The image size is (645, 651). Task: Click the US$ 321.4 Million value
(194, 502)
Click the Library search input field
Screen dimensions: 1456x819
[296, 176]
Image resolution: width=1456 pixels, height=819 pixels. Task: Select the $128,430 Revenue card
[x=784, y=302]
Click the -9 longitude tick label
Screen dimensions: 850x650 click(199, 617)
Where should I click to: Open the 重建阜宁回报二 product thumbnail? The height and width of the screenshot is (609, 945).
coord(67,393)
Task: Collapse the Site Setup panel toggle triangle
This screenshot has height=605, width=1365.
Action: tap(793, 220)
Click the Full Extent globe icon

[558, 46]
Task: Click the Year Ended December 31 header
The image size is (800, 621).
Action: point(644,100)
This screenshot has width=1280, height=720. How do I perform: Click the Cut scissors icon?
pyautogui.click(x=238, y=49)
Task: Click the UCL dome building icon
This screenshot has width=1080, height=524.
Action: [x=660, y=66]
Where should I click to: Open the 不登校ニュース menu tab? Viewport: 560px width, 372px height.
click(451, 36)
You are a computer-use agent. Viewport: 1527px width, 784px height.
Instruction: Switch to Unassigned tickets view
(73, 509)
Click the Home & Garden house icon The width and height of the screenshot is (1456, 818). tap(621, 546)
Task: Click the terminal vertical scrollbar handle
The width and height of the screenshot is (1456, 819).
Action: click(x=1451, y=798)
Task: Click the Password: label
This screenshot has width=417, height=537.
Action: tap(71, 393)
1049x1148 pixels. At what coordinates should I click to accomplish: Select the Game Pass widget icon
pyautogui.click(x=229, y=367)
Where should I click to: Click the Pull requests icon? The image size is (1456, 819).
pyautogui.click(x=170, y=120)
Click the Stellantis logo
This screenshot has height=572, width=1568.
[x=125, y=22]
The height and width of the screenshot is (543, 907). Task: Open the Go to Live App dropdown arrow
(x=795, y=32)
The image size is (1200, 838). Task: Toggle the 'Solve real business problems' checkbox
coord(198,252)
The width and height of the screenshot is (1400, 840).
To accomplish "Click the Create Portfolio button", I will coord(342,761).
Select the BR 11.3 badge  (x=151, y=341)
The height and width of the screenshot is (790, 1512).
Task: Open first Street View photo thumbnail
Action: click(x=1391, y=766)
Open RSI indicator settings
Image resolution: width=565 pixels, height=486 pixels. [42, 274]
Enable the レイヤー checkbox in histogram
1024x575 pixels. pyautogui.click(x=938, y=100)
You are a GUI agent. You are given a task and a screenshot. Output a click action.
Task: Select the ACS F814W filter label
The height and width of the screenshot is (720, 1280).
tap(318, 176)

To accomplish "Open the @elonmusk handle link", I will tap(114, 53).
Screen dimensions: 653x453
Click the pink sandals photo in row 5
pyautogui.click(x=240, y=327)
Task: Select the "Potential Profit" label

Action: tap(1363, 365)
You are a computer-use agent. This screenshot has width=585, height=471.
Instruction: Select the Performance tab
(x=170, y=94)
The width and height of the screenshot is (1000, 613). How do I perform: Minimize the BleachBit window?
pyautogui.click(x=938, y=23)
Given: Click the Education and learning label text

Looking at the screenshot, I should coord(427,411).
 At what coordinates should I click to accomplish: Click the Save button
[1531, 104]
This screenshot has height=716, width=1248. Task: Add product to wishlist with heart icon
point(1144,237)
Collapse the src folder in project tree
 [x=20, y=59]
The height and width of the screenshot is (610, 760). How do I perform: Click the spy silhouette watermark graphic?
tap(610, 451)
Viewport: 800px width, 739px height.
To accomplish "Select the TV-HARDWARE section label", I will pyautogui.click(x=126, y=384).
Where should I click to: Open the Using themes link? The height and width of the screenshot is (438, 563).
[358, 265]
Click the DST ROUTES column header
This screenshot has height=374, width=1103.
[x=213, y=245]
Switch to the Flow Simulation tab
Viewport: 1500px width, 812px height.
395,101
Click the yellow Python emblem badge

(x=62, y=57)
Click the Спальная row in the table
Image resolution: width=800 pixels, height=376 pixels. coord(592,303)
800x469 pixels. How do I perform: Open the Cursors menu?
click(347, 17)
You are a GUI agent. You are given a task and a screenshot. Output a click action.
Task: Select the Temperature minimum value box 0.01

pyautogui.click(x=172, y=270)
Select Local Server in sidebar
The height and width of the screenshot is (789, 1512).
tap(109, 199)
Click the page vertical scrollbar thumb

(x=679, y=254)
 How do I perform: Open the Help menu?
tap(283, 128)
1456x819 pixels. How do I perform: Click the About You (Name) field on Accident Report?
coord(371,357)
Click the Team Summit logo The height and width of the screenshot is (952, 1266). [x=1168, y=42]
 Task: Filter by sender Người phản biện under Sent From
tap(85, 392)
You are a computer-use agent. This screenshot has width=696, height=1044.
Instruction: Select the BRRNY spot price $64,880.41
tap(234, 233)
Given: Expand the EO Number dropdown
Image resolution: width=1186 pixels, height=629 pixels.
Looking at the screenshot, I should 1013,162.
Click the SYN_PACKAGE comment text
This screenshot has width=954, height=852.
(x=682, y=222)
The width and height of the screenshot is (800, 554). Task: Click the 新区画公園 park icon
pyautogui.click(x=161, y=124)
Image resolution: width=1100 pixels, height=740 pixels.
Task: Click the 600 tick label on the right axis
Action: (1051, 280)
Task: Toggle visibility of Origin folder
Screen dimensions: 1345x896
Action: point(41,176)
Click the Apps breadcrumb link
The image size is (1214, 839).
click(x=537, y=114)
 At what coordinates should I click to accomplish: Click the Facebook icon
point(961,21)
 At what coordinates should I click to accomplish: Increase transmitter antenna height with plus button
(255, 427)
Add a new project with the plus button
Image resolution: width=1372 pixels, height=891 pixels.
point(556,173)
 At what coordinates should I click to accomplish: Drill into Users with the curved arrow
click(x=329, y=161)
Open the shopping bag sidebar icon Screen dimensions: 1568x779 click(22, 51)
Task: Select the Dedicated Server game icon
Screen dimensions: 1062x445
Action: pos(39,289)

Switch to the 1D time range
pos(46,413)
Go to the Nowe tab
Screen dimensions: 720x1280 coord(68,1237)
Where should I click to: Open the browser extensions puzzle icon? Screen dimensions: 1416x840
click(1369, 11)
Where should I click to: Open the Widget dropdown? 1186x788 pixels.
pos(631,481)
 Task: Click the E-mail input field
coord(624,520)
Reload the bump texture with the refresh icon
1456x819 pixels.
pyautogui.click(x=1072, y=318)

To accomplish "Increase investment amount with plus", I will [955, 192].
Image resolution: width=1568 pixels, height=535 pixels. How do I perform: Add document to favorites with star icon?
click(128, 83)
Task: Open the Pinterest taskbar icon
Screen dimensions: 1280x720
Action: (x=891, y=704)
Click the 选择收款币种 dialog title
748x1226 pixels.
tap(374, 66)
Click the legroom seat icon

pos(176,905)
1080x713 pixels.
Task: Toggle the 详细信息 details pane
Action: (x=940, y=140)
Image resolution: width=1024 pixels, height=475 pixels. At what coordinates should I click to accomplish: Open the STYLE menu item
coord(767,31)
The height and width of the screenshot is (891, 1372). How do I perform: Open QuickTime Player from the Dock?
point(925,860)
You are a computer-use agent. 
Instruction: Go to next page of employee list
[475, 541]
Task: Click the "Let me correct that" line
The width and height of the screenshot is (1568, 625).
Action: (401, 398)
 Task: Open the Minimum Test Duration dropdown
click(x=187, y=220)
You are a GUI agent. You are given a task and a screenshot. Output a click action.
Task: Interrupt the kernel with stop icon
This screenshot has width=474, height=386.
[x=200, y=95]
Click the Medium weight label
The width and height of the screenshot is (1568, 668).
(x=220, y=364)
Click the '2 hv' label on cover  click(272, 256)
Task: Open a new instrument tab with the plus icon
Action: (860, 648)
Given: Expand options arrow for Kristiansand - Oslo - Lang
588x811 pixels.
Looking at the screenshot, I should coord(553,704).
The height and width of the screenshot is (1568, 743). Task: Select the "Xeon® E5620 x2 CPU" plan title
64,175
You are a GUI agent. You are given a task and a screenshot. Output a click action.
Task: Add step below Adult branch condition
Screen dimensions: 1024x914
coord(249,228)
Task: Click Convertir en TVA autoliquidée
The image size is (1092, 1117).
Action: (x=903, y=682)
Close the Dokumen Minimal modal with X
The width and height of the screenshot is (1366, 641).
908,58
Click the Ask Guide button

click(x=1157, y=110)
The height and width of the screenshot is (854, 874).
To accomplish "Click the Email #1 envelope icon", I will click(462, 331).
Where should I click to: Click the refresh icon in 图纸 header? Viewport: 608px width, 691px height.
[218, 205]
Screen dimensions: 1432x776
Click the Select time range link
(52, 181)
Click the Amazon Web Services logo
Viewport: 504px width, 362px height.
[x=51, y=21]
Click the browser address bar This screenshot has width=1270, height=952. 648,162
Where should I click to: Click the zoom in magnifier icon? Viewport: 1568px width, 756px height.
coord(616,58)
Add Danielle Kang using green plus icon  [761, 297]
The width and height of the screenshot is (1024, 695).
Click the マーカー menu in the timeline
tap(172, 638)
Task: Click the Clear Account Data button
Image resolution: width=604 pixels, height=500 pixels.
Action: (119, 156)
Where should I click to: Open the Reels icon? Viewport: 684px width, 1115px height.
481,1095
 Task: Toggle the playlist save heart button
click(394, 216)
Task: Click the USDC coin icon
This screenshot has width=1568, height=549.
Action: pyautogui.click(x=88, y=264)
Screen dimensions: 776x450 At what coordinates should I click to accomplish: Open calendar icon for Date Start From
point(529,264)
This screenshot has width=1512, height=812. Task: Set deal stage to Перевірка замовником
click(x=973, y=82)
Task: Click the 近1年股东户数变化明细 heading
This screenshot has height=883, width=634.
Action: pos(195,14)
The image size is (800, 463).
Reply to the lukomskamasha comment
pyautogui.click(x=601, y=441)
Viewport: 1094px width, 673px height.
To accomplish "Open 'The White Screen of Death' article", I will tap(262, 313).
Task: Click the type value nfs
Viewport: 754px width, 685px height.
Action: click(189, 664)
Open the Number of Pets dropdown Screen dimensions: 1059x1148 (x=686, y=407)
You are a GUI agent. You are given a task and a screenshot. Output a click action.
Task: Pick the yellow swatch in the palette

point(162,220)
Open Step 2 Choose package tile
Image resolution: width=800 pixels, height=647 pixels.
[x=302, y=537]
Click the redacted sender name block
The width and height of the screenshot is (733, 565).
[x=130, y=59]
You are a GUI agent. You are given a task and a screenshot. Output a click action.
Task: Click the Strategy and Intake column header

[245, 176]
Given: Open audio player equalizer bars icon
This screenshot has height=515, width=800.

Given problem:
Which lines in the records above contain the word "computer"? Pull out each of those lines in full.

Solution for this exercise:
You are a computer-use agent. Viewport: 1527px width, 784px height.
You are a computer-use agent. This screenshot has width=585, height=471.
You are a computer-use agent. This screenshot has width=696, height=1044.
You are a computer-use agent. 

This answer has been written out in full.